What happens when you run
sequenceDiagram actor U as You participant P as AssureAgent participant T as Target agent U->>P: Click Run P->>P: Materialize caller persona from scenario + path alt Outbound P->>T: Dial target's number else Inbound T->>P: Target dials AssureAgent number end P-->>T: Caller LLM speaks (audio / text) T-->>P: Target replies Note over P,T: Conversation continues until end_call or duration cap P->>P: Save transcript + audio P->>P: Evaluate success criteria P-->>U: Report readyInputs to a run
When you click Run, the run is fully described by:
- The path (persona + success criteria).
- The agent (voice, responsiveness, max duration).
- The target (phone number for voice, endpoint for chat).
- Any custom functions declared on the scenario (their tool schemas are visible to the caller LLM).
Outputs from a run
When the run completes you get:
- Transcript — every turn, speaker-labeled, timestamped.

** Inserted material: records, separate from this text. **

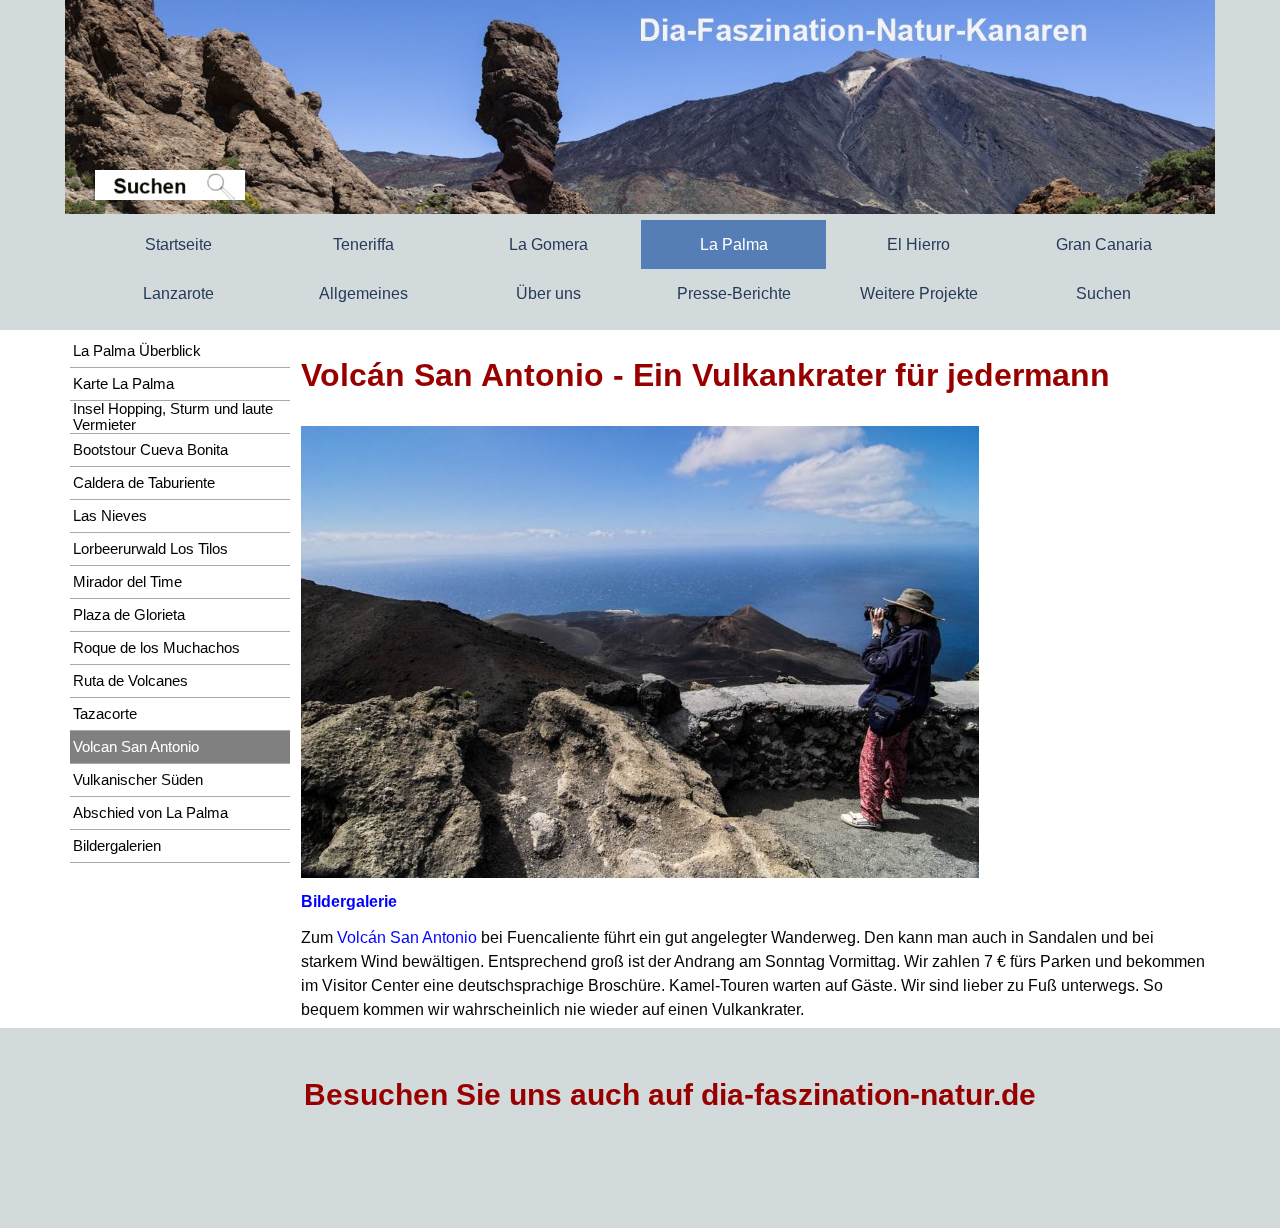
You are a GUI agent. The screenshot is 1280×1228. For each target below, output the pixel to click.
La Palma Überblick (137, 351)
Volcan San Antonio (136, 747)
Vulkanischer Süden (138, 780)
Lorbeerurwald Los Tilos (150, 549)
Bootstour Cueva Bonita (150, 450)
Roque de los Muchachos (156, 648)
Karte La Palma (123, 384)
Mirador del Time (127, 582)
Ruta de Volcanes (130, 681)
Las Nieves (110, 516)
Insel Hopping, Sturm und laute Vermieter (173, 417)
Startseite (178, 244)
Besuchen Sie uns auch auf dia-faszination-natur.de (670, 1094)
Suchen (1103, 293)
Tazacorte (105, 714)
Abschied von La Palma (150, 813)
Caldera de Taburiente (144, 483)
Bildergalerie (349, 901)
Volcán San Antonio (407, 937)
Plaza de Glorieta (129, 615)
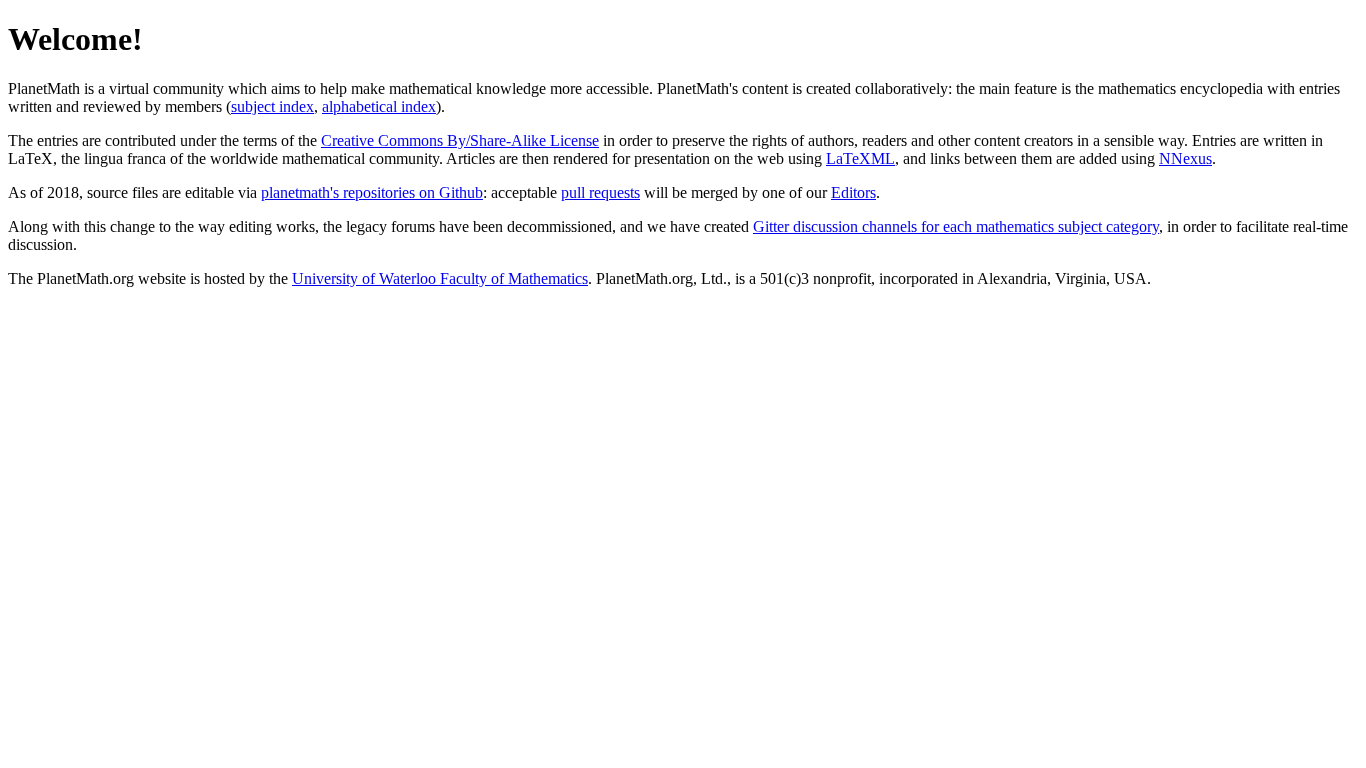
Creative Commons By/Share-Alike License (460, 140)
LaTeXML (860, 158)
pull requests (600, 192)
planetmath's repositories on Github (372, 192)
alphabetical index (379, 106)
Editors (853, 192)
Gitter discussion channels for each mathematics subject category (956, 226)
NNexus (1185, 158)
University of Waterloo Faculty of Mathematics (440, 278)
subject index (272, 106)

- Audio — full call recording for voice tests, click any turn to seek.
- Tool invocations — every time the caller called a built-in (
end_call,press_digit) or custom function, inline with the transcript. - Latency stats — turn-by-turn time-to-first-token and total response duration.

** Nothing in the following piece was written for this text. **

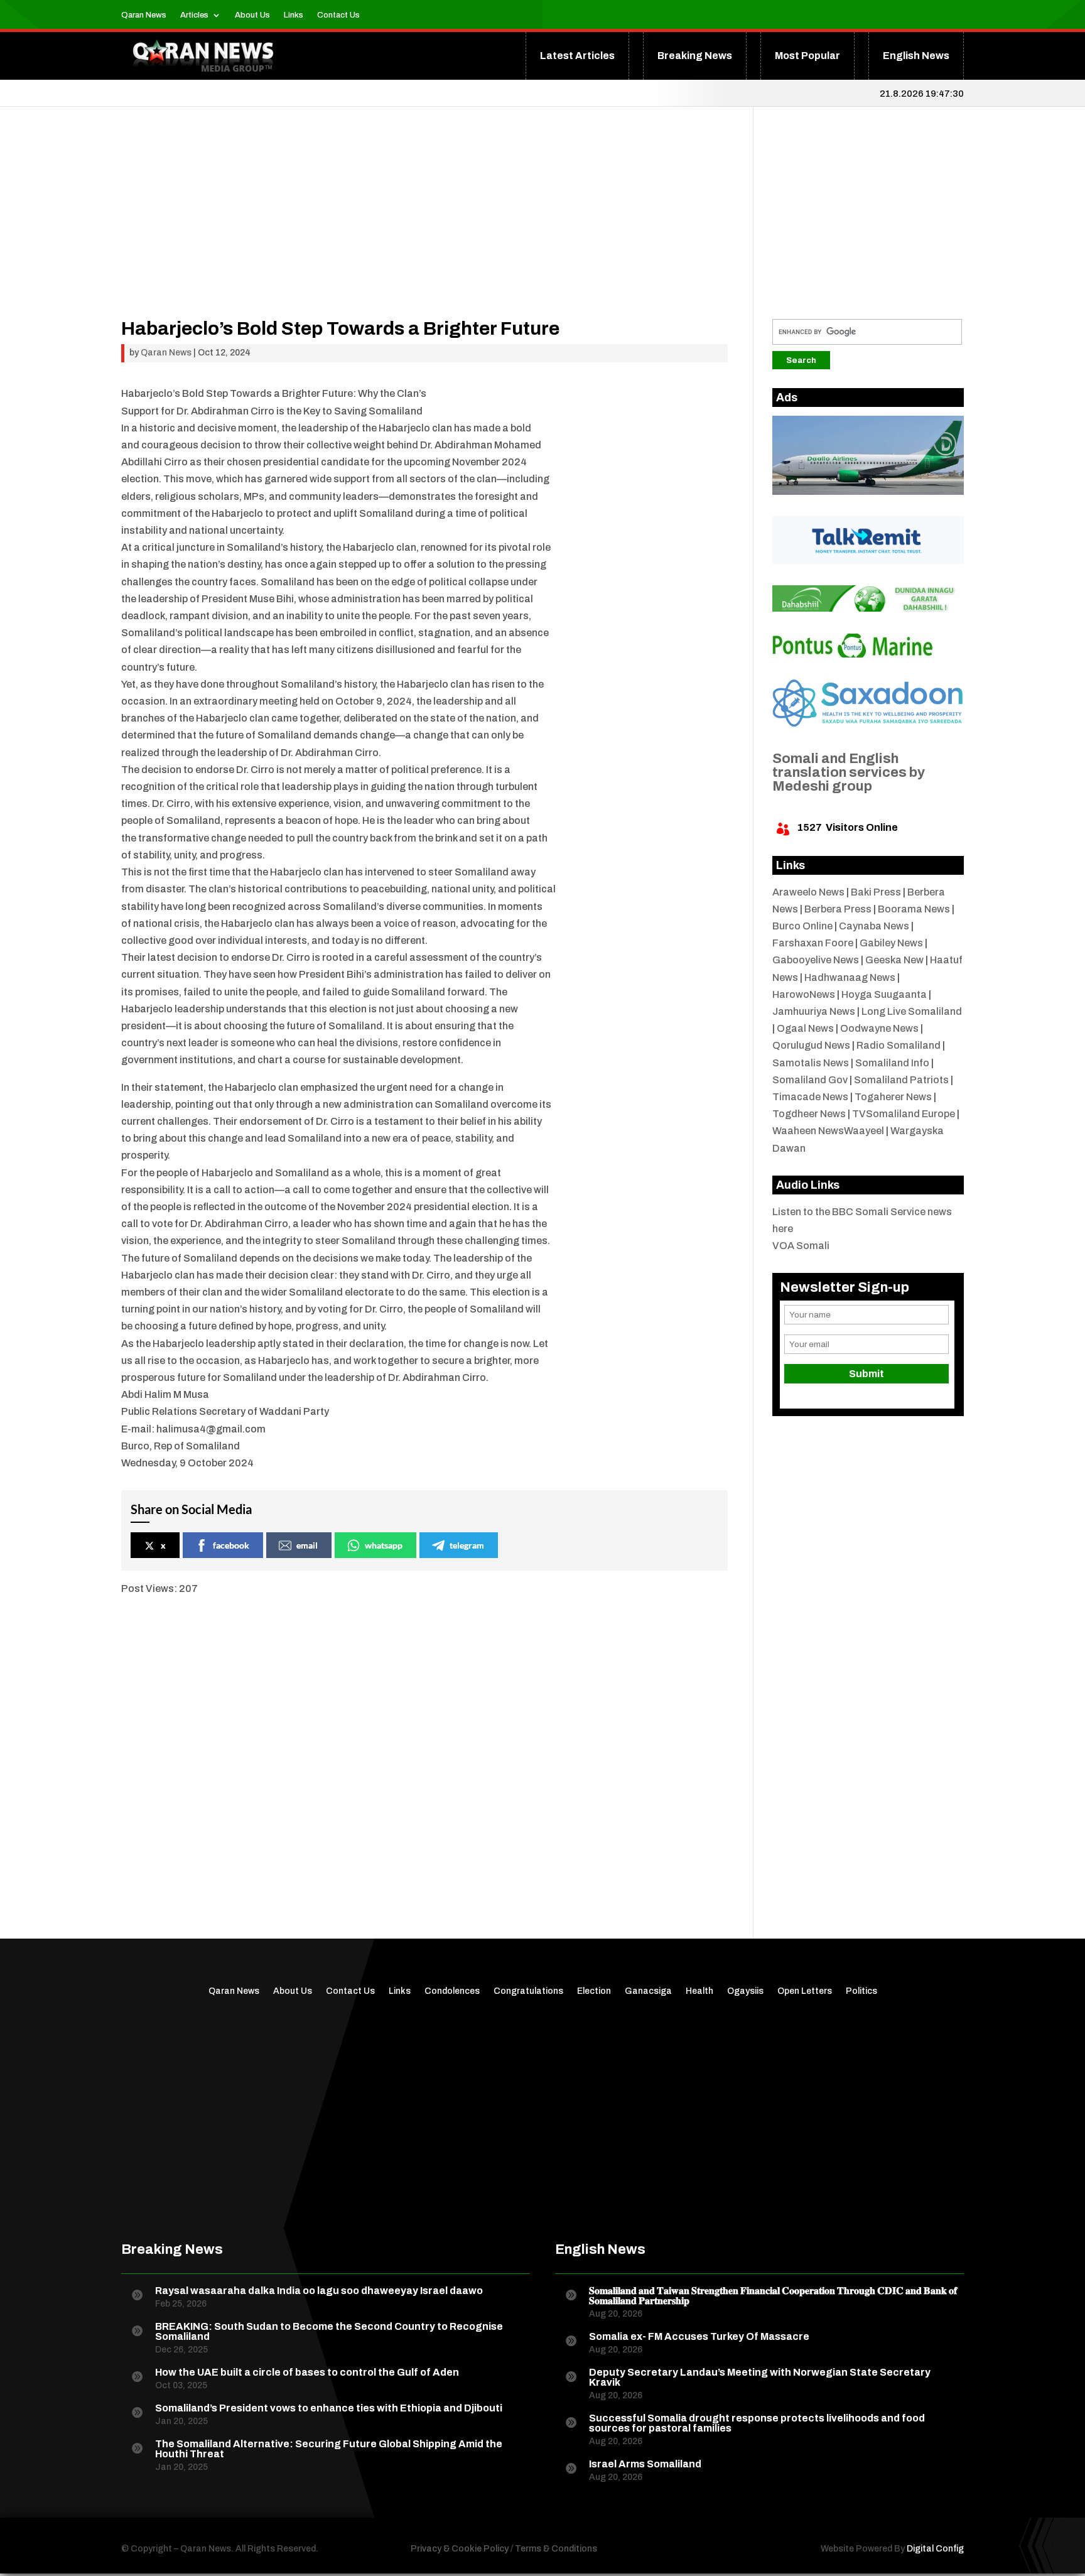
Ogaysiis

- Success / failure — auto-evaluated against the path’s success criteria, with reasoning.
- Termination reason —
caller_hung_up,target_hung_up,duration_cap,error.
Outbound vs inbound
The mechanics differ:
- Outbound — AssureAgent dials the target’s number from one of your provisioned outbound numbers. Caller speaks first (with the persona’s opening line).
- Inbound — the target’s IVR / system places a call into a number AssureAgent owns. Target speaks first; caller listens, navigates the IVR if needed, and engages.
Choose at scenario creation; you can’t switch a scenario between outbound and inbound after.
Run states
| State | Meaning |
|---|---|
pending | Queued, not yet picked up. |
running | Conversation is live. Live transcript streams in. |
completed | Conversation ended; transcript and report are final. |
failed | A platform-level error stopped the run before a real conversation happened. Different from a passing-but-bad-result; failed = we couldn’t even test. |
Where to find them
Open any scenario → click into a path → see the runs for that path. Or open Test results in the left nav for a global feed of recent runs across all scenarios.